Locate every line in the records below that contains the word "will", and copy each of those lines in full.

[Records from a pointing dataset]
[START]

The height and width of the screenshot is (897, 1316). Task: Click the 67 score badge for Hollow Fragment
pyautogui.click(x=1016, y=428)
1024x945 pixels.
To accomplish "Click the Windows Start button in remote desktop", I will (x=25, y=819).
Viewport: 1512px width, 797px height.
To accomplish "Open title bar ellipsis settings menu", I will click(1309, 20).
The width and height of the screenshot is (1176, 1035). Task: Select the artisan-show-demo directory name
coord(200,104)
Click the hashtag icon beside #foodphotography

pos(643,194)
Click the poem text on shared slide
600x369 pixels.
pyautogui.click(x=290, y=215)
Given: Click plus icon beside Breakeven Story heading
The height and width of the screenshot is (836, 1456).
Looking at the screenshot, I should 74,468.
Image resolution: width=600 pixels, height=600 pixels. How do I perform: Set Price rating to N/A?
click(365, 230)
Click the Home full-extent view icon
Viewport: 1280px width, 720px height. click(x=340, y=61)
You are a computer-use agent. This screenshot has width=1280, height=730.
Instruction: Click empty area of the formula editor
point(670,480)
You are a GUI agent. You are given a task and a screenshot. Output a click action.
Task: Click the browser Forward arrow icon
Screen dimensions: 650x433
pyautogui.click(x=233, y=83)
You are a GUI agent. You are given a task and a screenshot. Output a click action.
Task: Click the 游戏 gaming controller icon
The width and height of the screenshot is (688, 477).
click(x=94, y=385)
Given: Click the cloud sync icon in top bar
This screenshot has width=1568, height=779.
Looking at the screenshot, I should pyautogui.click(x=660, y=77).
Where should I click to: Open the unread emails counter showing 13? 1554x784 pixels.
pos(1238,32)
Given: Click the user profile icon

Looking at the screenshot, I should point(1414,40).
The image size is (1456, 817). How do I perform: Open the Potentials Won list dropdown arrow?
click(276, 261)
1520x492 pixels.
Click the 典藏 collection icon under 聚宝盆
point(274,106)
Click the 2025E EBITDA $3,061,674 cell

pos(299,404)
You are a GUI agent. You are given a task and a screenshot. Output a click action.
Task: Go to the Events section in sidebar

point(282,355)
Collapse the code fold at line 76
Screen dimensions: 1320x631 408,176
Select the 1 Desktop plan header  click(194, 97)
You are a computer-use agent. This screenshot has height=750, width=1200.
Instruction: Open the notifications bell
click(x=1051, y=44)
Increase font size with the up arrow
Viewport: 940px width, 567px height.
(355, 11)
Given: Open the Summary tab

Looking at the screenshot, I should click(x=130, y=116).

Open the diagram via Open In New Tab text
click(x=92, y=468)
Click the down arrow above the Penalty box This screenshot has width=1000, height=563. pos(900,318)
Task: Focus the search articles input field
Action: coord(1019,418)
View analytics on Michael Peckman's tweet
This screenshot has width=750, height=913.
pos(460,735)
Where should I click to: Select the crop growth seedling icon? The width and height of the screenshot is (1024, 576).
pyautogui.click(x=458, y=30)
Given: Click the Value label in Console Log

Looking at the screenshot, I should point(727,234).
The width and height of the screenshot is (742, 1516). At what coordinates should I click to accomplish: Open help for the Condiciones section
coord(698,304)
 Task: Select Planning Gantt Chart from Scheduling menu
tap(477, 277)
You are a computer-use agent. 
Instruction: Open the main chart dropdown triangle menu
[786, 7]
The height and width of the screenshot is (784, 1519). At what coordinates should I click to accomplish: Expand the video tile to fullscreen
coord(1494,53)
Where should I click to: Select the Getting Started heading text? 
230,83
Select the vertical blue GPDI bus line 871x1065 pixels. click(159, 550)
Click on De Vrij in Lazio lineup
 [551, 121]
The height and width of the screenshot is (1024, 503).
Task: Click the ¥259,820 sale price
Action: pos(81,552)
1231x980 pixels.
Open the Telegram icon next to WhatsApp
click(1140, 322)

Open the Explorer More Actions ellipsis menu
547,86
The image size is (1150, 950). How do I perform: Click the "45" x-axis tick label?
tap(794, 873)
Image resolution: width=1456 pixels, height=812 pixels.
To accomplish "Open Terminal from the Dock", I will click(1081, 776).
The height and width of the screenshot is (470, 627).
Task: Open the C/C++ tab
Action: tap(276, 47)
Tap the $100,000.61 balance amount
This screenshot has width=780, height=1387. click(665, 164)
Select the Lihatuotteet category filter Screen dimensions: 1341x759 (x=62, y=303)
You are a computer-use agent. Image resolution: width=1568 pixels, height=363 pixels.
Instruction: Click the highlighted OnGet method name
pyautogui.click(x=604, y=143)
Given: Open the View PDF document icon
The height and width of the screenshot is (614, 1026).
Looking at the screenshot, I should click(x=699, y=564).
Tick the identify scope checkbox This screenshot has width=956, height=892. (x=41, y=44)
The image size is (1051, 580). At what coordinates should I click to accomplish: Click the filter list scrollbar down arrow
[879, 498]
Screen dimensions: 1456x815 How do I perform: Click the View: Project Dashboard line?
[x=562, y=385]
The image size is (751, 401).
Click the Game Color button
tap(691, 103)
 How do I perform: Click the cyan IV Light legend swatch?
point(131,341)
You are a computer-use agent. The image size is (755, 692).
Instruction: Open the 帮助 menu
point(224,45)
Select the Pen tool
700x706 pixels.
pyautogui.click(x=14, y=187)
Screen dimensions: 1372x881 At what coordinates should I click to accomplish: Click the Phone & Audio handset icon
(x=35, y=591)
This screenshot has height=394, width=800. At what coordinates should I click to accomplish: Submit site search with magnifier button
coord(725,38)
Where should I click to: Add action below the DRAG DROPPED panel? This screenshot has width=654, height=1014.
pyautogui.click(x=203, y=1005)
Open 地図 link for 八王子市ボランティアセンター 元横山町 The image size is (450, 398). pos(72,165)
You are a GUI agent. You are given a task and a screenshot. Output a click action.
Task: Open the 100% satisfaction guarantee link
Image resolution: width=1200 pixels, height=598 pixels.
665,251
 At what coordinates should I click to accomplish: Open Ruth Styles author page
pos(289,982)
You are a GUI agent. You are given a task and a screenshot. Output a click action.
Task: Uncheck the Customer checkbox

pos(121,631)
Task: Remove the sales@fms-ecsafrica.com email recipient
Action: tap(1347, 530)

[END]

> _Expected output_:
To accomplish "Click the Windows Start button in remote desktop", I will (x=25, y=819).
To accomplish "Open title bar ellipsis settings menu", I will click(1309, 20).
To accomplish "Open Terminal from the Dock", I will click(1081, 776).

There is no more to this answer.